## Required task
Return each line of the items below that contains the word "This".

++++++++++

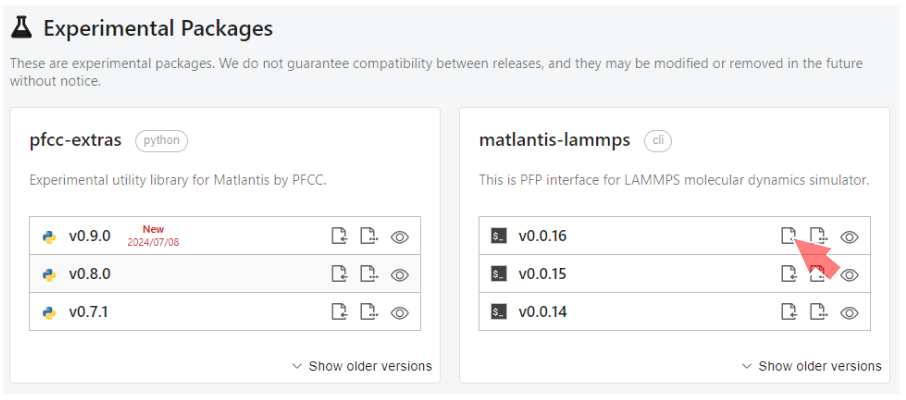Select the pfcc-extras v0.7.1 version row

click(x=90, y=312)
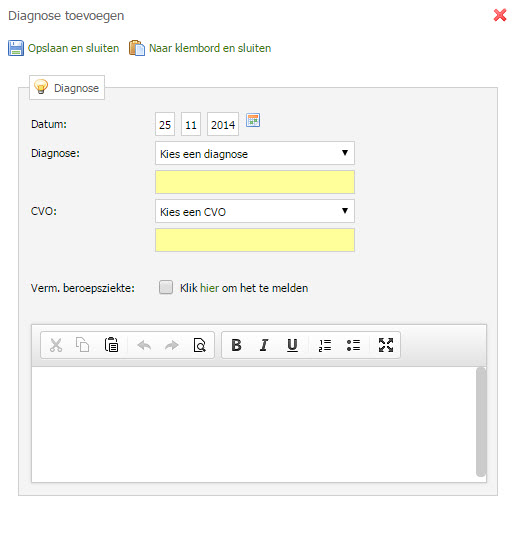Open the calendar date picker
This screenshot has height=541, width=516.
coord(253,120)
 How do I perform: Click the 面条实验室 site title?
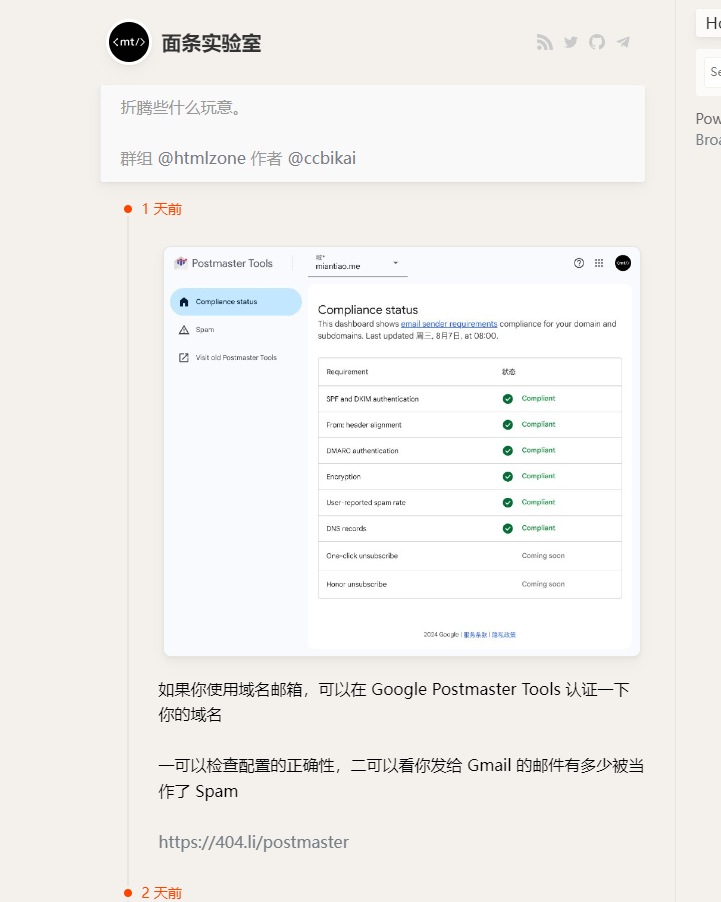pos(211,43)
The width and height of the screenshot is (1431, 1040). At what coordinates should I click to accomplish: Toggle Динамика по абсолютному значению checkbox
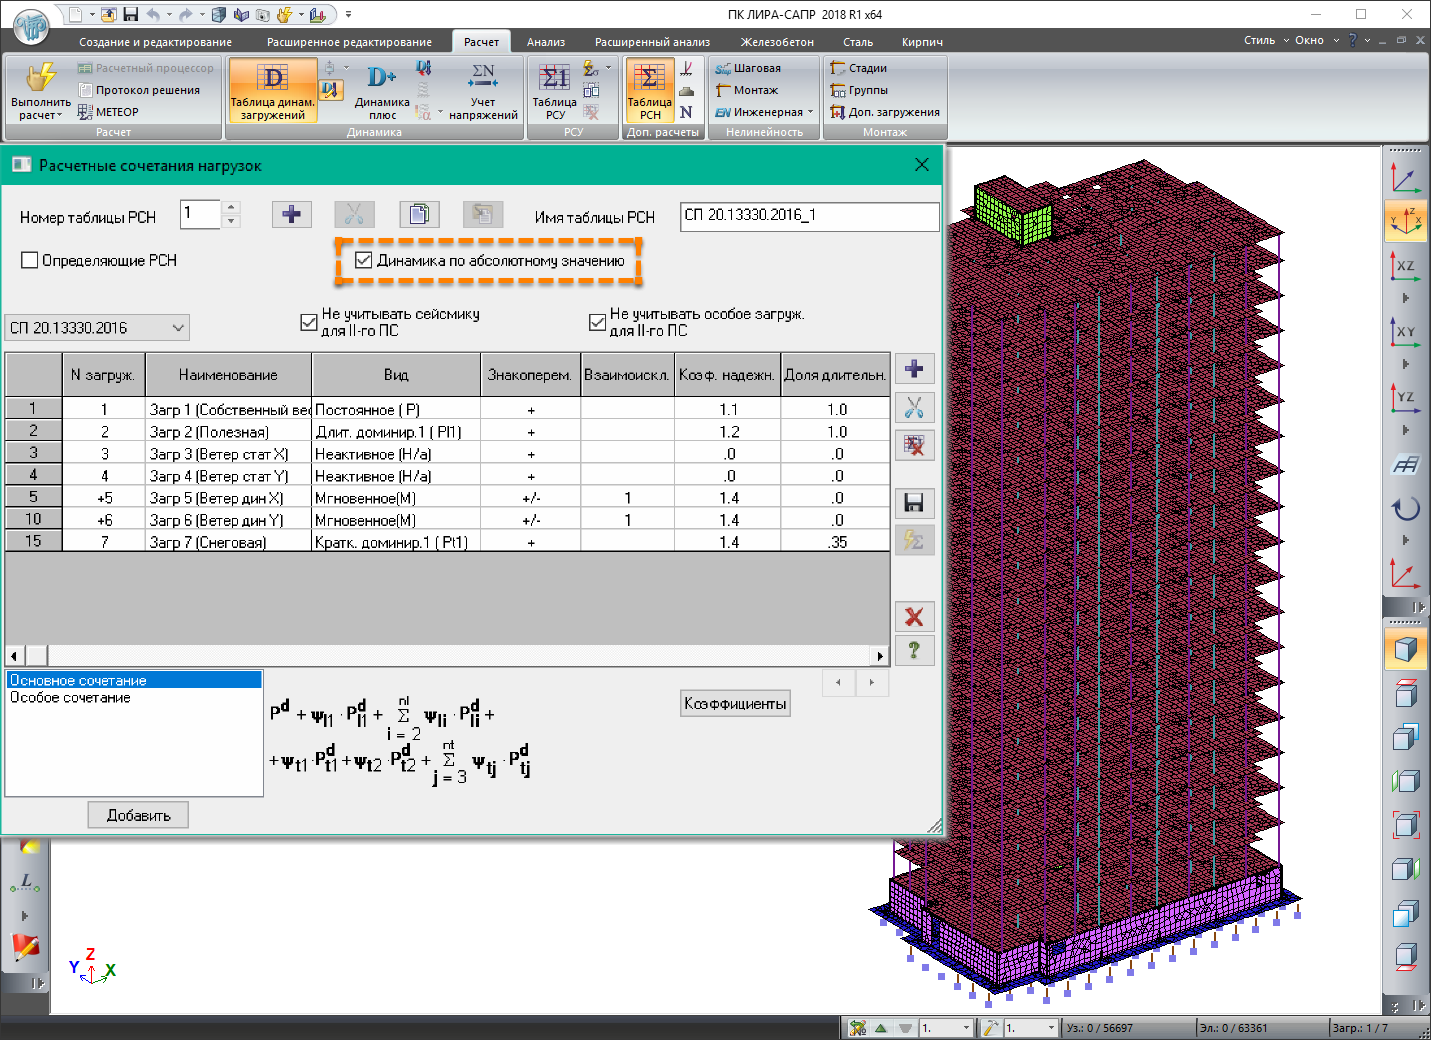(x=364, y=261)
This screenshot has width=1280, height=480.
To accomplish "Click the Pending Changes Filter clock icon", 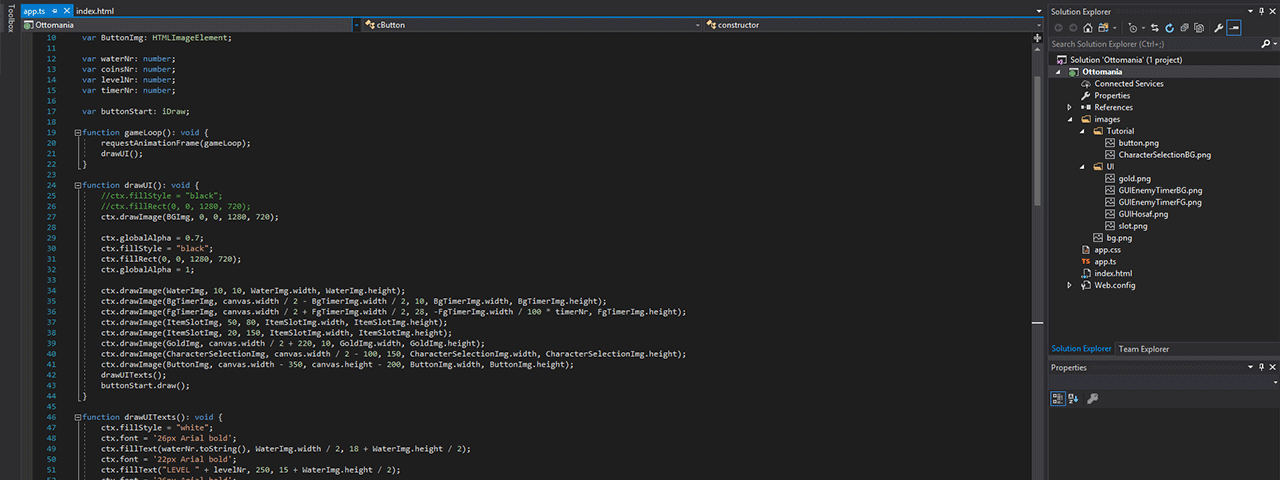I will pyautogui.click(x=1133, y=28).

++++++++++

## Correct result
This screenshot has height=541, width=516.
This screenshot has width=1280, height=480.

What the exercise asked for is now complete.